Jaxpot: Fast Self-Play RL with GPU Environments

We got hired to build a poker bot.

We quickly realized we needed to run a ridiculous number of games. Around 1M+… so speeding up the process was worth it. That’s why we choose Jax.

For the training pipeline we needed self-play (PPO and AlphaZero style), league training, imperfect-information environments, and the ability to iterate fast without rewriting the training loop.

So we built all of that. Now we’re opensourcing it as Jaxpot.

In this post you will learn how to efficiently train agents on GPU like this:

here’s the replay of selfplay between 1900 and 1800 iteration of the Dark Hex agent trained with Jaxpot.
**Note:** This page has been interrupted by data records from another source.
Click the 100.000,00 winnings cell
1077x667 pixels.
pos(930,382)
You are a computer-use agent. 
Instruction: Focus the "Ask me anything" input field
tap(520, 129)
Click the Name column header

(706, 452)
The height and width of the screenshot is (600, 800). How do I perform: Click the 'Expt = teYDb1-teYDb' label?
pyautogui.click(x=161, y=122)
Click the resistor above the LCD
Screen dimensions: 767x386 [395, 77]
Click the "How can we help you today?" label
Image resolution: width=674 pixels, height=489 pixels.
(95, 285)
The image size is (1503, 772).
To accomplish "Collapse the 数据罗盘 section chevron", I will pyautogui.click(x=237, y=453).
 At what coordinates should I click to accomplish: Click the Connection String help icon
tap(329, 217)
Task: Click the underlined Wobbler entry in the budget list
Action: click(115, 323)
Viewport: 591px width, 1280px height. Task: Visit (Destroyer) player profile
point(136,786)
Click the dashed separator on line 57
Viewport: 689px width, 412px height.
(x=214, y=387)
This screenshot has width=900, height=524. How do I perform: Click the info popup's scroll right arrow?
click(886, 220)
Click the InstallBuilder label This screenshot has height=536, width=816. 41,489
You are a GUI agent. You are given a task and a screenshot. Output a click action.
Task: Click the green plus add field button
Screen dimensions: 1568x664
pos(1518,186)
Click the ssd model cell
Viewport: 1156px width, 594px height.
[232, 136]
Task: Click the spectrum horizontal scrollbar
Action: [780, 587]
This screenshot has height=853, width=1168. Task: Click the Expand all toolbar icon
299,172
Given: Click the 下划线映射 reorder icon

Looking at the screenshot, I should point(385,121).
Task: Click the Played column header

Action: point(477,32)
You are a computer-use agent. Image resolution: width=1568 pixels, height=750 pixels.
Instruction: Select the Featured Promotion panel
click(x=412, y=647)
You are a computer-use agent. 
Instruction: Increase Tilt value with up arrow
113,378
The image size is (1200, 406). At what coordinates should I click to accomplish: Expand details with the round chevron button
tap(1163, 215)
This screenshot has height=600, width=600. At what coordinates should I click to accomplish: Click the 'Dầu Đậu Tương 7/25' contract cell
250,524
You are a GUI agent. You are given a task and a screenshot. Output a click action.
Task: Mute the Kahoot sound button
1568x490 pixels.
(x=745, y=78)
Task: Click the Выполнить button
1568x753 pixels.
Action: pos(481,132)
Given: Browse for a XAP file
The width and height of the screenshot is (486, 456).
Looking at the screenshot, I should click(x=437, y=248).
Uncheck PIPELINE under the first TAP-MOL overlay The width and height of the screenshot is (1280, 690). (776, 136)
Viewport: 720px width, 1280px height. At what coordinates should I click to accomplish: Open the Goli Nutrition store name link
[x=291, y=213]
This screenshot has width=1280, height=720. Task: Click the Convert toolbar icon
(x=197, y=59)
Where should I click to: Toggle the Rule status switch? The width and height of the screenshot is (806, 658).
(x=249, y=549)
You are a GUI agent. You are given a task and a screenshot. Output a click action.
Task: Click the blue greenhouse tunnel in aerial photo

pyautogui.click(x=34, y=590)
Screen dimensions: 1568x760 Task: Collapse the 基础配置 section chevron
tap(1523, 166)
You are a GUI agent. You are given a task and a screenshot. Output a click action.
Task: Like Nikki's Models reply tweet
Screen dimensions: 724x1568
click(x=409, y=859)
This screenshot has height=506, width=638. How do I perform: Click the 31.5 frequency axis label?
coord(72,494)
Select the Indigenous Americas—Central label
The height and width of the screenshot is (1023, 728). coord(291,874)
We’ll start with simple self-play agent. It takes about 90 seconds on a free Colab GPU. After that, you’ll switch config and train on Dark Hex, a simple imperfect-information game.

Here’s the notebook. Run the training pipeline and come back to read the rest!

Open Colab Notebook

Below you can see four Hydra config files - this is the recipe for our experiment

4 config files that defines our training

Let’s first open the model definition from config/model/tic_tac_toe_mlp.yaml

because it’s a simple MLP (Multi Layer Perceptron) definition is very short! It’s just 2 hidden layers of the shape 64.

Next let’s inspect the config/experiment/tic_tac_toe/colab.yaml file. This is the tic tac toe experiment adjusted to fit on T4 GPU available for free on Colab. Let’s analyze selected sections from this file

PPO training parameters: rollout length, batch size, entropy schedule, and optimization settings.

Environment parameters: number of parallel environments and game-specific settings.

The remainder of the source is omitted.